● **Page excerpt**
Pulse width modulated battery charging
Abstract
A battery management system for charging a battery by a charger includes a transistor and either a charge pump or a push-pull output driver. The transistor increases and decreases an electrical connection between the battery and a voltage from the charger and transmits a charge current from the charger to the battery by turning on and off in response to a pulse width modulated drive signal generated by the charge pump or the push-pull output driver. The charge pump or the push-pull output driver increases the drive signal when the voltage from the charger is above a pre-charge threshold voltage and decreases the drive signal when the voltage from the charger is below the pre-charge threshold voltage.

● **Task to carry out**
Reproduce everything in the battery-charging abstract from "Pulse width modulated battery" down to "pre-charge threshold voltage.", word for word.

● **Supplied data**
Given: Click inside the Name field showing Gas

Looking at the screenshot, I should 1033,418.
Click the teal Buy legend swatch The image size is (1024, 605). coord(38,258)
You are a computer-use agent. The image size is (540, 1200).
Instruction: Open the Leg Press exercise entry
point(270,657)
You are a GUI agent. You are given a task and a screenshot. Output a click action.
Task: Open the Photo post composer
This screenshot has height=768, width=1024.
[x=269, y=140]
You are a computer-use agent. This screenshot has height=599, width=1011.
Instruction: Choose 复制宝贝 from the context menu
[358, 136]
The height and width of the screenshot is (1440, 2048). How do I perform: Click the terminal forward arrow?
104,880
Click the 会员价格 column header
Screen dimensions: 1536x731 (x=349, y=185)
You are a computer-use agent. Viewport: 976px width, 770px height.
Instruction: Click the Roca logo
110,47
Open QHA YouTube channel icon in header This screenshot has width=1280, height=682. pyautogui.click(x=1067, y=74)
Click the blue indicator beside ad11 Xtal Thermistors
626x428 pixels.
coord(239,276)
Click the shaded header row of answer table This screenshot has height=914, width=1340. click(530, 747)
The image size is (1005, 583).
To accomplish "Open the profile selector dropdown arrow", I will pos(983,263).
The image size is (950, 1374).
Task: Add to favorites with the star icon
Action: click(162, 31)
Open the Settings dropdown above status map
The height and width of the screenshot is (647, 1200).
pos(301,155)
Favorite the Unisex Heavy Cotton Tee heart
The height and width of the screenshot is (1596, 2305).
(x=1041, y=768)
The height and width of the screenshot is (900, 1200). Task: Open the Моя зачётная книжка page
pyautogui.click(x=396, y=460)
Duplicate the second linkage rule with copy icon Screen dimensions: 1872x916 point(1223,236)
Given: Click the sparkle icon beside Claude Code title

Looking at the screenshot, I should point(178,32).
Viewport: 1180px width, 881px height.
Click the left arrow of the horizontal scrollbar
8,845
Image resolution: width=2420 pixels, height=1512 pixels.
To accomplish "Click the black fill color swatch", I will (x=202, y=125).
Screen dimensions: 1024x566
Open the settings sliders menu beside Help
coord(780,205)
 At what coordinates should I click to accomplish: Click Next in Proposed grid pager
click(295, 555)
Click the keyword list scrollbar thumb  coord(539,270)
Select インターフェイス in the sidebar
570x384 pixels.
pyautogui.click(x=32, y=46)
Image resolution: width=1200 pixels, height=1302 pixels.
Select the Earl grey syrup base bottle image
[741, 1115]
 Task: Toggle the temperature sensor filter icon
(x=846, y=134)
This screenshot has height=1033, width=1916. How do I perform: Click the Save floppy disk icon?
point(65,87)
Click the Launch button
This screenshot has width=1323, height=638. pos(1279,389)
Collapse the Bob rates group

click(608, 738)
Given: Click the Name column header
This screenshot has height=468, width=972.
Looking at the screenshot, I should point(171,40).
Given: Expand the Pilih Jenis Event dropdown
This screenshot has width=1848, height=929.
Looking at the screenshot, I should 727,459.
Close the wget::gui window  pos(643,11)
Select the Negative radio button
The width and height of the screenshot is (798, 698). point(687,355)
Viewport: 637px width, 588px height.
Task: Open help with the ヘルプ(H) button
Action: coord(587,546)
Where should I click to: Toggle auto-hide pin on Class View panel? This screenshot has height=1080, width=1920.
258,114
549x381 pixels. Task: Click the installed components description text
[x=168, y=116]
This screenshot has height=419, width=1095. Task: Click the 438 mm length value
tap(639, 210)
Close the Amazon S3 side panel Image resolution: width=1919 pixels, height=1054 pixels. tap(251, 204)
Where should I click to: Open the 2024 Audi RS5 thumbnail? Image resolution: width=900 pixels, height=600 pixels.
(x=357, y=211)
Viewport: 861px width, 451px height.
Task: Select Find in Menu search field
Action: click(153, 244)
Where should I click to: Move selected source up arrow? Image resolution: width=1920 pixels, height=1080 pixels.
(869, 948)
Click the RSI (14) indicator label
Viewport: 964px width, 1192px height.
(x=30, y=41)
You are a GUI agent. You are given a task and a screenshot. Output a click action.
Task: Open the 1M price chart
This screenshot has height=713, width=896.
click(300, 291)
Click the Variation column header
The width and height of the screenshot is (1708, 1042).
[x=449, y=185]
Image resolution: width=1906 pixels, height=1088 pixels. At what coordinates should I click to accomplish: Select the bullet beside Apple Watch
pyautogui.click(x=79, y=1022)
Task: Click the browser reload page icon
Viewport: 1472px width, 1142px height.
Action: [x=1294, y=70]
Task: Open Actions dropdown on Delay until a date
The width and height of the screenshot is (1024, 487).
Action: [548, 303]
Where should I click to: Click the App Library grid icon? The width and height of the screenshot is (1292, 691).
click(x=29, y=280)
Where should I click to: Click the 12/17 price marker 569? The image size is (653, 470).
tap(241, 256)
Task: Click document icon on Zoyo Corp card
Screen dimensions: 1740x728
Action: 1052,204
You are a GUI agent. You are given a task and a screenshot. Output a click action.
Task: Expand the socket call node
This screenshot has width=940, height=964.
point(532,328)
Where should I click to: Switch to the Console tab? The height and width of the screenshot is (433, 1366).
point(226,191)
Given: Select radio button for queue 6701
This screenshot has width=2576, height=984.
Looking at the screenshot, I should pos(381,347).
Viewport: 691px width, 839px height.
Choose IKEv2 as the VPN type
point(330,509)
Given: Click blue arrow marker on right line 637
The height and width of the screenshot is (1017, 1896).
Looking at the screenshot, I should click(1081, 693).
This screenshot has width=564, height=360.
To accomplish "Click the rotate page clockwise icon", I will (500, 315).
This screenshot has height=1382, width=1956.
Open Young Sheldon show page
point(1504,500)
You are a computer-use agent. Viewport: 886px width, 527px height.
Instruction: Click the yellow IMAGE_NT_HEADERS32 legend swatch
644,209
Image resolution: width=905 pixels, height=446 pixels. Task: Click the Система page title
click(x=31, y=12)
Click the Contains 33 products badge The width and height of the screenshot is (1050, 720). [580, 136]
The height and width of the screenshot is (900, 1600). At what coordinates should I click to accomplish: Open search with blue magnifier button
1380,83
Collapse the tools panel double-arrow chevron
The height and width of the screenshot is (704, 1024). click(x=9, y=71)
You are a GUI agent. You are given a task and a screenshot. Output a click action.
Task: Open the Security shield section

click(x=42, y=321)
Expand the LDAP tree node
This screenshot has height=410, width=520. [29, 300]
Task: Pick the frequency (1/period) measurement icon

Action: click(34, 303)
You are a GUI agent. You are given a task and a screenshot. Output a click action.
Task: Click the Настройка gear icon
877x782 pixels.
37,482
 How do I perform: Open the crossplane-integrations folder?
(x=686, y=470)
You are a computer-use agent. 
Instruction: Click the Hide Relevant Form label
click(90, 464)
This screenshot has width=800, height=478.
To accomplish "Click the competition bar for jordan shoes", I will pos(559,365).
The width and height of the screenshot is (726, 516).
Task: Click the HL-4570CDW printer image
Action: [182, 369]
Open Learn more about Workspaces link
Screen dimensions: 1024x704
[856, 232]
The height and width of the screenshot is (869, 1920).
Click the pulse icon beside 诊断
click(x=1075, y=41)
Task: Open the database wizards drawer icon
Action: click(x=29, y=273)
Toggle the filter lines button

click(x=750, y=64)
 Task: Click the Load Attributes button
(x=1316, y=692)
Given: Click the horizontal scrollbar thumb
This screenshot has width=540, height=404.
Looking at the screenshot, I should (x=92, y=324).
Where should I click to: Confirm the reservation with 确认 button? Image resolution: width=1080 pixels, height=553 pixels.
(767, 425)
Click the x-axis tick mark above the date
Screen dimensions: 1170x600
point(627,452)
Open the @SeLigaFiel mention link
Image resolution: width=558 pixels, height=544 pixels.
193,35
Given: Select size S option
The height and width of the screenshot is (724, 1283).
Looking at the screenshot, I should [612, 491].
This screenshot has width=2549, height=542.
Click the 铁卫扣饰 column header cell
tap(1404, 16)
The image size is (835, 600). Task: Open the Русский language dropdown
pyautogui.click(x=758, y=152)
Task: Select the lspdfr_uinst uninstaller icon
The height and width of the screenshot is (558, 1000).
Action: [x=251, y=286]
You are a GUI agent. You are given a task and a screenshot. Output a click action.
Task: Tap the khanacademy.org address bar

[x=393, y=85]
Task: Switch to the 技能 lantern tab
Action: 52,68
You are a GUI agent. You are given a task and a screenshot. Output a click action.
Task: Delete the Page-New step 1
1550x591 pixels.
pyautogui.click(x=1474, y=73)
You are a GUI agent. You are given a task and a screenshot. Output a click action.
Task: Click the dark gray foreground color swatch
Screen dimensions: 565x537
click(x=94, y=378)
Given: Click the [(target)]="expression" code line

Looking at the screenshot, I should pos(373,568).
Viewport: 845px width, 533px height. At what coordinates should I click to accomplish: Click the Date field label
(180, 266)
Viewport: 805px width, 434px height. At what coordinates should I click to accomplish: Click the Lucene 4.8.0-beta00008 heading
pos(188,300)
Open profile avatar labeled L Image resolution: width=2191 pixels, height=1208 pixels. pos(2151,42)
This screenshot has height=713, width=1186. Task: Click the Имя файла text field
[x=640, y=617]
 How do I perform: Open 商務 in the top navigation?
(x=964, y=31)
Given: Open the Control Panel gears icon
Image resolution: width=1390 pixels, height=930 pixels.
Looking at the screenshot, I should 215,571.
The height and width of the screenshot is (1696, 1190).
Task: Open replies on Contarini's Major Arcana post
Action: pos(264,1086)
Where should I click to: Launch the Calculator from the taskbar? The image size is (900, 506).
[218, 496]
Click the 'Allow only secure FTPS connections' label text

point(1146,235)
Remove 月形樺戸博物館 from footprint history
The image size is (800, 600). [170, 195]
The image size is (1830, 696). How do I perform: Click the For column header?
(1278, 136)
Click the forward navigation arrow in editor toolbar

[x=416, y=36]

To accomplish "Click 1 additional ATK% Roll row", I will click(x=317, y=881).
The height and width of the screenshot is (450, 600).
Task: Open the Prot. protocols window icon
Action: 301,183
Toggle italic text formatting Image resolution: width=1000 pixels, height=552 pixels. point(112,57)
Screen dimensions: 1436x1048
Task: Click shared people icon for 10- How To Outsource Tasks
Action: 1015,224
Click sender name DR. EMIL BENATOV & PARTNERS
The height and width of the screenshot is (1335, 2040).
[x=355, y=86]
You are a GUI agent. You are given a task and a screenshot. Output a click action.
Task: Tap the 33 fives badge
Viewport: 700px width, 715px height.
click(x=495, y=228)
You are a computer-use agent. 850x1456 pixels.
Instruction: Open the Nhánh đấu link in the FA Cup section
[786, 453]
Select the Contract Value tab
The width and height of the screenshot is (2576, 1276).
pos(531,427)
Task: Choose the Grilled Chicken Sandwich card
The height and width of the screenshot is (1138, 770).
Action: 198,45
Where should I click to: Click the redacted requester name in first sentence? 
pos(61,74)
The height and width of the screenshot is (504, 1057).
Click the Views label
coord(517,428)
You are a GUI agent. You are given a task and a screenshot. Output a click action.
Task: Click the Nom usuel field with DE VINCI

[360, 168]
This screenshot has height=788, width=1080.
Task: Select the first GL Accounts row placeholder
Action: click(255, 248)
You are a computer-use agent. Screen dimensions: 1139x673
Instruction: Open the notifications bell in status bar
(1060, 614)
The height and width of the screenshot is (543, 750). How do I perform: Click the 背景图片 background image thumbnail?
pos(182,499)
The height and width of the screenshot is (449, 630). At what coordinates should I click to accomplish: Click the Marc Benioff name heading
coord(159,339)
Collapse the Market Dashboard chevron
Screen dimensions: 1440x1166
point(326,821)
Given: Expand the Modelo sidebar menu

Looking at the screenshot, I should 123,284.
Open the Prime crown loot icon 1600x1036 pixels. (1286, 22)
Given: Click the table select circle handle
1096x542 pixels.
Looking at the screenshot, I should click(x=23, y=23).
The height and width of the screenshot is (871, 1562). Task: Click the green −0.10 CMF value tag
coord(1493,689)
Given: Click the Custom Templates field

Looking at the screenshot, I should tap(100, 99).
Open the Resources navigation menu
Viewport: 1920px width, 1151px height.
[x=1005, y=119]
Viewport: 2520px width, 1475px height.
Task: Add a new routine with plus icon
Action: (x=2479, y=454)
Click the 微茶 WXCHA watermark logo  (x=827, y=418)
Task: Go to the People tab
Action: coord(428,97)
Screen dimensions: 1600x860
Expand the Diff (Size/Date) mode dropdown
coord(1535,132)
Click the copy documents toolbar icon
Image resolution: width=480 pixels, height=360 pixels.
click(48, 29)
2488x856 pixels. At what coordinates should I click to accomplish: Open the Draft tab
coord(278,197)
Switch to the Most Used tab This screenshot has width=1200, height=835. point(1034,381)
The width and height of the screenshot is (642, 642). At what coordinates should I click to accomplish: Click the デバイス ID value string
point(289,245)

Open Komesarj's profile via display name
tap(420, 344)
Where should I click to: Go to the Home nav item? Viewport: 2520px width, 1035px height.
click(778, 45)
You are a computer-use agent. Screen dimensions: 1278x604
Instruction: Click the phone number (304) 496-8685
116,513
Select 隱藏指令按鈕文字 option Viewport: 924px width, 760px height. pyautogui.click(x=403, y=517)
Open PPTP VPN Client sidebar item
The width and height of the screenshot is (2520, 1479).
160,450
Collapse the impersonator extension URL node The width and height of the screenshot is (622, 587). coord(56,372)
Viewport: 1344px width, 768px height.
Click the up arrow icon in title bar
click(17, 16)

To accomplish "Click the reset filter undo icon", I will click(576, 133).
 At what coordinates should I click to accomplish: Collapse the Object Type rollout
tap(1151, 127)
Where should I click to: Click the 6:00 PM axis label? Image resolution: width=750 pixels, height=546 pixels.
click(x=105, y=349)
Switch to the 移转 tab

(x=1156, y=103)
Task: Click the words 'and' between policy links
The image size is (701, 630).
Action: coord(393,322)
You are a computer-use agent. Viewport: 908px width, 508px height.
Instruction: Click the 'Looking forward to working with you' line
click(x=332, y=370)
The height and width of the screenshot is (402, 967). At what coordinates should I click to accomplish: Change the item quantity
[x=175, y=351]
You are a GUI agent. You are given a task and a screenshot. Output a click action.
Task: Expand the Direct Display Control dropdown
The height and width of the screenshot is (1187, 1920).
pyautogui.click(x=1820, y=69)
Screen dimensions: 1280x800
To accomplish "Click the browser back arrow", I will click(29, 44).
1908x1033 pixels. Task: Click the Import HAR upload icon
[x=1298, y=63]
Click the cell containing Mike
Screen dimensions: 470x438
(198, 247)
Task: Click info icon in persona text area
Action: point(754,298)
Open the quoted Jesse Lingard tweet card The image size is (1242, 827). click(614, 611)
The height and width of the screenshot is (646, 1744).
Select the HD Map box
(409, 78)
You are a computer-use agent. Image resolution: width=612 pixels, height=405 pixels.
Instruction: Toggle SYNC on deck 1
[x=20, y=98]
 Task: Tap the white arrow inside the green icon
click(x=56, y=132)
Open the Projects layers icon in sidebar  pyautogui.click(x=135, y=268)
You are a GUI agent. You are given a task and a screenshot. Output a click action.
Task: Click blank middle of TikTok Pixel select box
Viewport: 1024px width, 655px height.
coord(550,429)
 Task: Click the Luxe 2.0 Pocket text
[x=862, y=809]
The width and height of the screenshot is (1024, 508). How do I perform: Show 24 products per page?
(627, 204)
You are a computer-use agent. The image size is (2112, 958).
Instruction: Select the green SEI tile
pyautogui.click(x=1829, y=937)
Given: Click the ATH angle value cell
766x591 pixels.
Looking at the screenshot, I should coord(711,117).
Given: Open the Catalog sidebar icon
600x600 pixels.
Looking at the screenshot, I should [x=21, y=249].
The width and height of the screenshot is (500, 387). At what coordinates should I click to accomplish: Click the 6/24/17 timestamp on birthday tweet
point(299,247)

● **Output**
Pulse width modulated battery charging
Abstract
A battery management system for charging a battery by a charger includes a transistor and either a charge pump or a push-pull output driver. The transistor increases and decreases an electrical connection between the battery and a voltage from the charger and transmits a charge current from the charger to the battery by turning on and off in response to a pulse width modulated drive signal generated by the charge pump or the push-pull output driver. The charge pump or the push-pull output driver increases the drive signal when the voltage from the charger is above a pre-charge threshold voltage and decreases the drive signal when the voltage from the charger is below the pre-charge threshold voltage.